** Opening LISTED RECORDS block **

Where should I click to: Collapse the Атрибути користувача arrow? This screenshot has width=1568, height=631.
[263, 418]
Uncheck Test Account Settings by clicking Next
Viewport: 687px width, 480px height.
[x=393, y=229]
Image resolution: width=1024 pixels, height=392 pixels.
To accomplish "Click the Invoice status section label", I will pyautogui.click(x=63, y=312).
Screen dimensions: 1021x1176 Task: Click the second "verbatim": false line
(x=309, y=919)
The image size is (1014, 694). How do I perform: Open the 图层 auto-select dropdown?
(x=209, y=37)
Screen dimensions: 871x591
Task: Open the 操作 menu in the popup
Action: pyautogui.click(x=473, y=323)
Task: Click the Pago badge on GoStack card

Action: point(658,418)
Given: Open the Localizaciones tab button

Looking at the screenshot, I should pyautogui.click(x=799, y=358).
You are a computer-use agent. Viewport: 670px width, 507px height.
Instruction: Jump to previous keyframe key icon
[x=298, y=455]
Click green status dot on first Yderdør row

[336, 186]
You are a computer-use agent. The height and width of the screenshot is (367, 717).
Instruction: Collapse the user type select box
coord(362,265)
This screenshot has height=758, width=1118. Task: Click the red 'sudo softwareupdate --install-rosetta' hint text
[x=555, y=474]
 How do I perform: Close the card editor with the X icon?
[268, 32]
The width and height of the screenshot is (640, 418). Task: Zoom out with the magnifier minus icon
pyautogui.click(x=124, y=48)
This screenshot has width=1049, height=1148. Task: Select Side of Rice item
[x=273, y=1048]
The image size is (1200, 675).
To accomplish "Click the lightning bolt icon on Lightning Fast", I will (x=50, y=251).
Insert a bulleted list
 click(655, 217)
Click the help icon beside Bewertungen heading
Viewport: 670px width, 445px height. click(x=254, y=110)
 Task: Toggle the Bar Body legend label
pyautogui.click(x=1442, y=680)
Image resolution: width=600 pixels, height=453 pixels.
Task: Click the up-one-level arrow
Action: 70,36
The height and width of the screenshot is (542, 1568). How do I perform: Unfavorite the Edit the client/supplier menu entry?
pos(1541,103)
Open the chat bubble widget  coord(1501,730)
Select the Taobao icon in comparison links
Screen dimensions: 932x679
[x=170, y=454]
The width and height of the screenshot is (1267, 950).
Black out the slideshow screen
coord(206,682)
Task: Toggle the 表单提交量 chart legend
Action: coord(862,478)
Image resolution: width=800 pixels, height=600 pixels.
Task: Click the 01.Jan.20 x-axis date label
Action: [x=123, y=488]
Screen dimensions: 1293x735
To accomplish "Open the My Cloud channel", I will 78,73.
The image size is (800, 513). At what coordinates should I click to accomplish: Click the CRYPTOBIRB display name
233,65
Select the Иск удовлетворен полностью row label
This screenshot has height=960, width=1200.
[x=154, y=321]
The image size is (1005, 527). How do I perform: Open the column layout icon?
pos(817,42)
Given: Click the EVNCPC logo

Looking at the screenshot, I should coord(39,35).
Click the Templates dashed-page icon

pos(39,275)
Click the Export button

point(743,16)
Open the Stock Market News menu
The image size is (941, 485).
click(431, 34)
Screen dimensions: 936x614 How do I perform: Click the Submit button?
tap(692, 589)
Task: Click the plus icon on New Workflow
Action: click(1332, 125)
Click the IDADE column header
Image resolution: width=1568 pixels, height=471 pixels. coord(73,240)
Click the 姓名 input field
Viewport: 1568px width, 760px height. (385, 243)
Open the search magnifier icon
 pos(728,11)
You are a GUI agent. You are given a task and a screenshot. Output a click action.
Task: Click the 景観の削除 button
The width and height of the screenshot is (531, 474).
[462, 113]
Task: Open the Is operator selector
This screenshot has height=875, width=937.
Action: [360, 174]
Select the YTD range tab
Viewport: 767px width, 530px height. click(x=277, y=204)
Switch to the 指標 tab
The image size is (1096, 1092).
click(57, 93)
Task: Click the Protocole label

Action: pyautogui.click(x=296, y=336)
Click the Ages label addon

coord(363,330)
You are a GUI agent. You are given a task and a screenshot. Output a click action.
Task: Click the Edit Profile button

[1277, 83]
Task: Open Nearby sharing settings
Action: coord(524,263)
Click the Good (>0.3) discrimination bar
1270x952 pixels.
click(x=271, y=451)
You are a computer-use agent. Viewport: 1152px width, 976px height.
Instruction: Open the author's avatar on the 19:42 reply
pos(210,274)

** Closing LISTED RECORDS block **

**INSTRUCTIONS FOR THE TASK:**
If the string "computer" appears in a line of the entries, report the line.

**RESULT OF THIS EXERCISE:**
You are a computer-use agent. Viewport: 670px width, 507px height.
You are a computer-use agent. The height and width of the screenshot is (367, 717).
You are a computer-use agent. Viewport: 1152px width, 976px height.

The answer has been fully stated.